While today we may have one-off art-world gatherings that recall the bygone downtown vibe, we wax nostalgic about Max's Kansas City because we don't really have an equivalent. The book accompanying the show at Steven Kasher, published by Abrams Image, will only serve to rub in this deficiency -- although hearing about some of the sordid, drug-fueled mayhem that went down there takes away some of the myth's appeal.

Titled Max's Kansas City: Art, Glamour, Rock and Roll, the catalogue includes a number of texts -- including a 1974 interview between the owner, Mickey Ruskin, and Ramones manager Danny Fields -- but the main attraction is its wealth of photographs and odd blurbs documenting three decades of the art world.

Steven Watson writes in one essay that "deciding who came in was owner Mickey Ruskin's way of 'curating' people." The pieces of photographic ephemera and scribbled memories, only some of which are collected in this book, amount to the late Ruskin's grand exhibition. In honor of this achievement, ARTINFO perused Kasher's book to cull 11 things you didn't know about Max's. And boy, are they Grade-A juicy.

  1. Some of the more boisterous events at Max's include the time when Andrea "Whipps" Feldman crooned "Everything's Coming Up Roses" while she "performed sex with a Coke bottle," and the occasion on which Jim Morrison peed in a partially full bottle of wine and gave it to waitress, convincing her that it was a nearly untouched bottle of fine vintage. She took it home.
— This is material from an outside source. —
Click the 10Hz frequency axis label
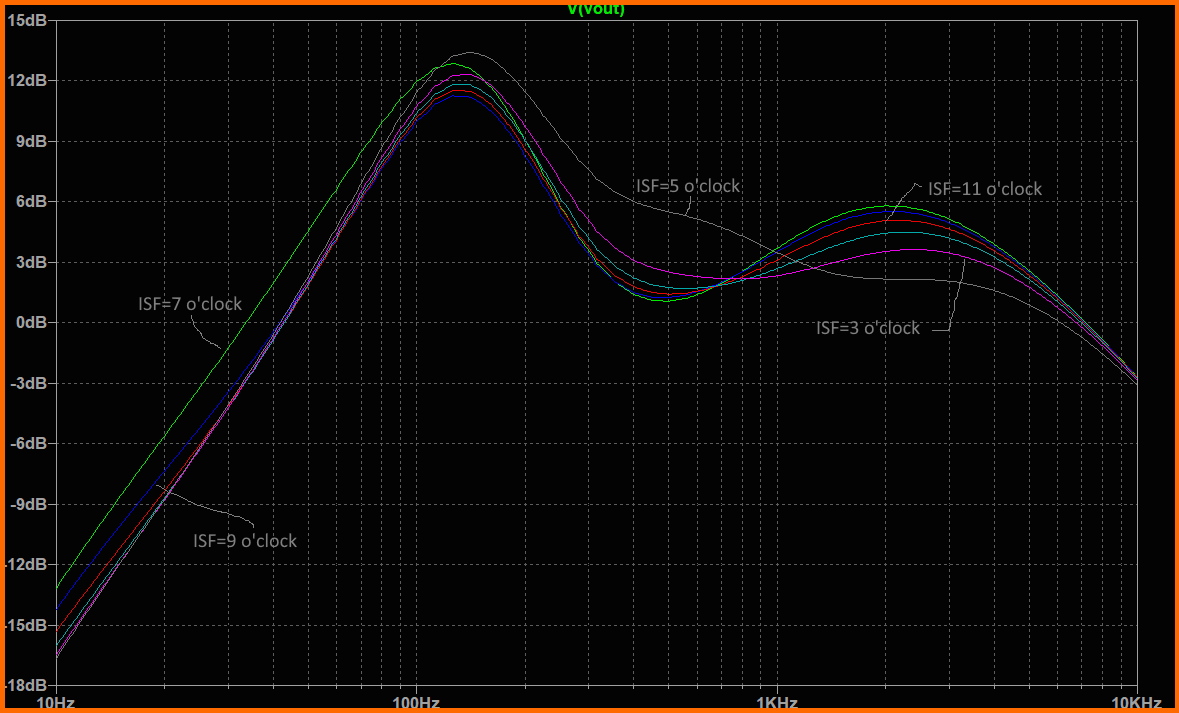click(56, 702)
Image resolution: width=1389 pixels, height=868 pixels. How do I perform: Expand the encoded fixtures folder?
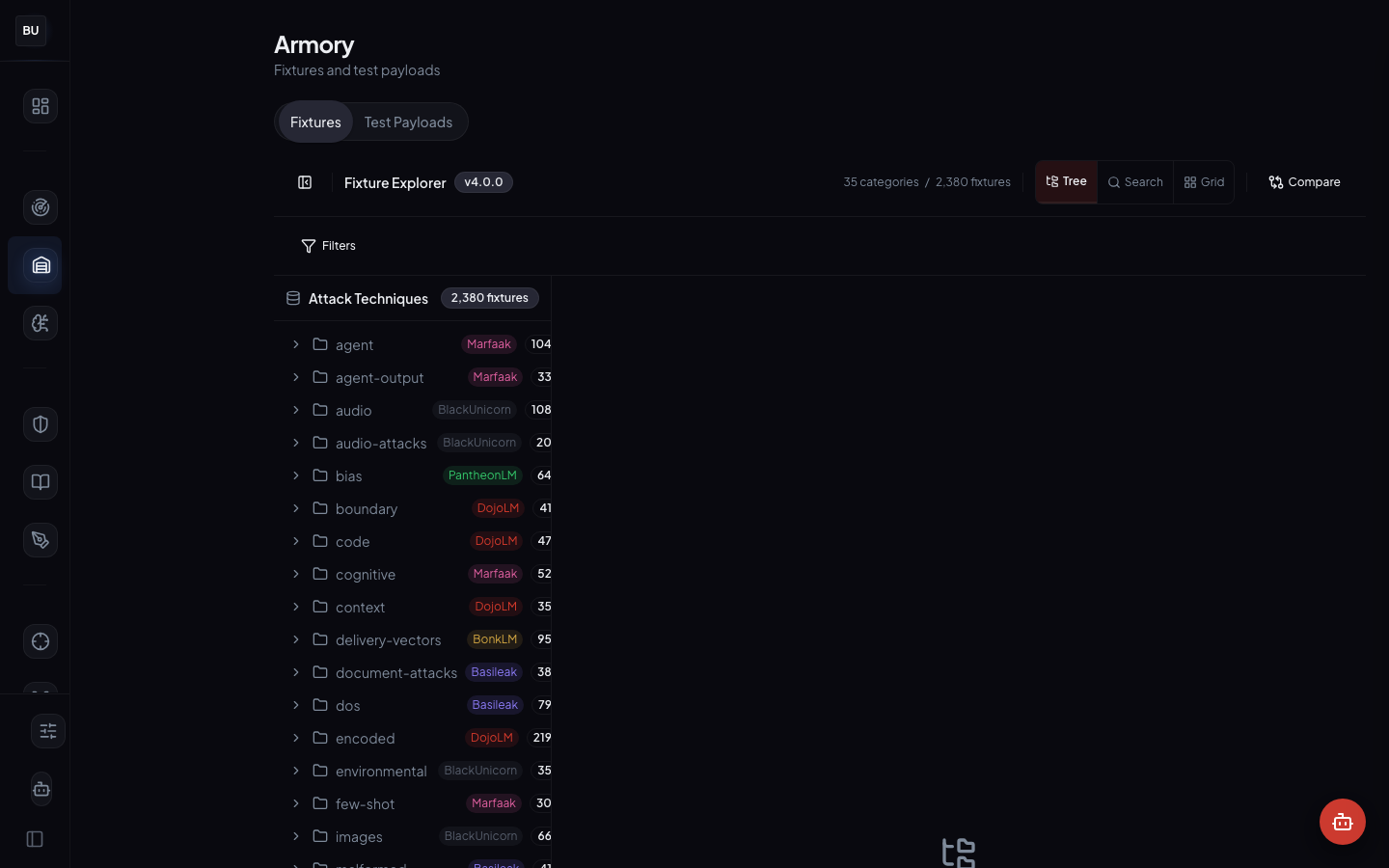click(x=296, y=738)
  • Warhol's bill for September of 1969, addressed to "Andy Warhol, The Factory, 33 Union Sq.," shows that the artist owed $774.73 for the month, minus $200 "for Marilyn Monroe."
  • Max's always had on hand a bowl of prescription amphetamine pills to help the waitresses get through their shifts. While the heavy drinkers stuck to the front room, the back room -- which was "bathed in the glow of red light from a Dan Flavin sculpture" -- were also fueled by speed. "It was hell on the waitresses," Walton explains. "Speed didn't induce eating, so the tips were lousy, and the games and performances were sometimes out of control. Being assigned to wait tables in the back room was like being sent to Siberia." On one particularly unruly occasion, Brigid Berlin jabbed herself with a speed needle and yelled, "I'm up!," earning the nickname Brigid Polk, as in "poke." (Other sources note that her nickname also derived from her habit of unexpectedly "poking" others with her ever-present syringe.)
  • "The first or second waitress that I ever hired," Ruskin told Fields, "was this little girl, and one day she brought her boyfriend and said, 'Mickey, can you cash this check from the Gaslight for him, he can't cash it anywhere. This is my boyfriend, his name is Bob Dylan, and he's going to be a great singer someday.'"
  • The mysterious name comes from poet Joel Oppenheimer, who supposedly associated steaks with Kansas City. He apparently was in the habit of going on to explain his mysterious choice by saying, "If you're looking for an M name and want a restauranty kind of thing, 'Max's' comes to mind."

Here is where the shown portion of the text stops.